— What is needed —
Return a copy of every line in the records that includes the word "computer".

:: Supplied information ::

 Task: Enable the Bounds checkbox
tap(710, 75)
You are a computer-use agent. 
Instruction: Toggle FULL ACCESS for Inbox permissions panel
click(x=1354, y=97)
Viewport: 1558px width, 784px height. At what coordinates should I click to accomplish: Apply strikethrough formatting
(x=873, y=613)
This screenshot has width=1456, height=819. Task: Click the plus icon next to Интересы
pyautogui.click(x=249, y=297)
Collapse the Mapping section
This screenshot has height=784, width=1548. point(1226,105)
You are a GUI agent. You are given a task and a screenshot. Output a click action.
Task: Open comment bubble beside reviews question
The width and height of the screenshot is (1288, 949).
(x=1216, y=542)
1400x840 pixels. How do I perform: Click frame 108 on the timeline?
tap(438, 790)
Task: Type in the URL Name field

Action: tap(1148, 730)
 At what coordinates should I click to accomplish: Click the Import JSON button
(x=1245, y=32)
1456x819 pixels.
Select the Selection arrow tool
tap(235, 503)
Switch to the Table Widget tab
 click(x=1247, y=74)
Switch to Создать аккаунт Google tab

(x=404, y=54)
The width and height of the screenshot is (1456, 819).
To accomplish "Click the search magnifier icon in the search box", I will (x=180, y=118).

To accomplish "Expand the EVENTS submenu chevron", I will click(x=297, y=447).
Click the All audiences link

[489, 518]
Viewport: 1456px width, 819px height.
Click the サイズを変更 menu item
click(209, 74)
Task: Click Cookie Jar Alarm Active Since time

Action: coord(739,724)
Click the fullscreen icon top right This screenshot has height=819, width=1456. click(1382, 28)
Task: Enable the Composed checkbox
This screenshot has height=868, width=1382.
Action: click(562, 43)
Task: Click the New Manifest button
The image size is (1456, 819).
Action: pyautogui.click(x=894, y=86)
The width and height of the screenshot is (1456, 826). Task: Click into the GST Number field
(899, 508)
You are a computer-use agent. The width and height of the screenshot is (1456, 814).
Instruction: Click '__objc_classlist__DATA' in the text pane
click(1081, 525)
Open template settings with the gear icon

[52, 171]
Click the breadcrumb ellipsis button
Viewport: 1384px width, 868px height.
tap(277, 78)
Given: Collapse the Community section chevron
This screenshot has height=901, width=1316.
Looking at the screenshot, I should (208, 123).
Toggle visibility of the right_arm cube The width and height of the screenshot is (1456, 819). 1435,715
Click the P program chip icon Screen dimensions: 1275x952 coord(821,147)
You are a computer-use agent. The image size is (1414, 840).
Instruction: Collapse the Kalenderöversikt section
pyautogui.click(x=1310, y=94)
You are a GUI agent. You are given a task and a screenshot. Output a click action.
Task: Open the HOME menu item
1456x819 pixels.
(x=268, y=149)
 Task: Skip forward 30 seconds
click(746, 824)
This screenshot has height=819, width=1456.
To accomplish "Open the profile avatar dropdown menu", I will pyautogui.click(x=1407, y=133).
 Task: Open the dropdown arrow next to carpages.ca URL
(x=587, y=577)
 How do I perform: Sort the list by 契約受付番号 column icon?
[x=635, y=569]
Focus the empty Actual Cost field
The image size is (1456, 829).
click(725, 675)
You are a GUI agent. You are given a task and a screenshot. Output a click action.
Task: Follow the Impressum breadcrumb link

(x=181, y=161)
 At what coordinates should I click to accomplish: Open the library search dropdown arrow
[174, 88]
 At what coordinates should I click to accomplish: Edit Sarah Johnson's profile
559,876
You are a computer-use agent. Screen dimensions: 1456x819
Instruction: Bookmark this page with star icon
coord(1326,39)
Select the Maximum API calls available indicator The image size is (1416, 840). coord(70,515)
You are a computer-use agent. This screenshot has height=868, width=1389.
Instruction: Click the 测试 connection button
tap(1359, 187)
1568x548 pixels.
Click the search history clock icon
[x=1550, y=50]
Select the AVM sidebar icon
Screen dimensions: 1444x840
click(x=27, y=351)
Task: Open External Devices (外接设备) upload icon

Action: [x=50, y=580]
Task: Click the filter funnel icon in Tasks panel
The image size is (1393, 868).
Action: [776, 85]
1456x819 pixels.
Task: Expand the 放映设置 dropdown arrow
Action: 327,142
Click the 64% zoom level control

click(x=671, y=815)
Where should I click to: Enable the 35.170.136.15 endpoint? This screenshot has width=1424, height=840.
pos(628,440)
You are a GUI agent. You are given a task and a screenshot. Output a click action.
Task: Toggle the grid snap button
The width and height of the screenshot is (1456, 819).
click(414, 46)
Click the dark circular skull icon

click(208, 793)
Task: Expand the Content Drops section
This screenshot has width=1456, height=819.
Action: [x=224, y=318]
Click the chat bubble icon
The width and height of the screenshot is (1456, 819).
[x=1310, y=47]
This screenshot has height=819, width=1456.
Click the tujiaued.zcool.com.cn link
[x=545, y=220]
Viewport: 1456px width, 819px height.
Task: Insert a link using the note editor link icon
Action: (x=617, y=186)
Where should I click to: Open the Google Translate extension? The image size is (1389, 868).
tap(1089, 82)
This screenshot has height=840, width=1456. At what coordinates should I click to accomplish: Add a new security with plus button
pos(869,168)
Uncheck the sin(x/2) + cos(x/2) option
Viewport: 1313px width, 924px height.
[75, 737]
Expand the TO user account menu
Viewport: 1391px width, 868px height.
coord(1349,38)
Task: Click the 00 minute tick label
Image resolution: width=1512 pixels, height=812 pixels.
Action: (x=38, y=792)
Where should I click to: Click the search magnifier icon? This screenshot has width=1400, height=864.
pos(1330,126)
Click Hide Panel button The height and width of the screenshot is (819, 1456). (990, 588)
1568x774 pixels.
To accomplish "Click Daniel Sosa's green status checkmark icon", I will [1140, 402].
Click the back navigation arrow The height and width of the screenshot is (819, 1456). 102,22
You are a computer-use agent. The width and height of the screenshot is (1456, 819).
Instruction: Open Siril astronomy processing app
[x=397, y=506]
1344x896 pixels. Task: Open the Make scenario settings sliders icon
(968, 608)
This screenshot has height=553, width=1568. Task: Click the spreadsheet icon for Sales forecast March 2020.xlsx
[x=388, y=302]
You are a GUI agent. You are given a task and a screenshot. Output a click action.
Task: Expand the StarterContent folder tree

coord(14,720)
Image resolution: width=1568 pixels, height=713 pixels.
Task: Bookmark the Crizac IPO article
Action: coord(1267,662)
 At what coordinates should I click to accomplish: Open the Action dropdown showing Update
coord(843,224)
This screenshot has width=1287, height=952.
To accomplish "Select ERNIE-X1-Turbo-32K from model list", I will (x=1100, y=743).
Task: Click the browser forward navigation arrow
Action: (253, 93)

:::

— Result —
You are a computer-use agent. 
You are a computer-use agent. The width and height of the screenshot is (1456, 814).
You are a computer-use agent. The image size is (1414, 840).
You are a computer-use agent. Screen dimensions: 1456x819
You are a computer-use agent. This screenshot has height=868, width=1389.
You are a computer-use agent. The width and height of the screenshot is (1456, 819).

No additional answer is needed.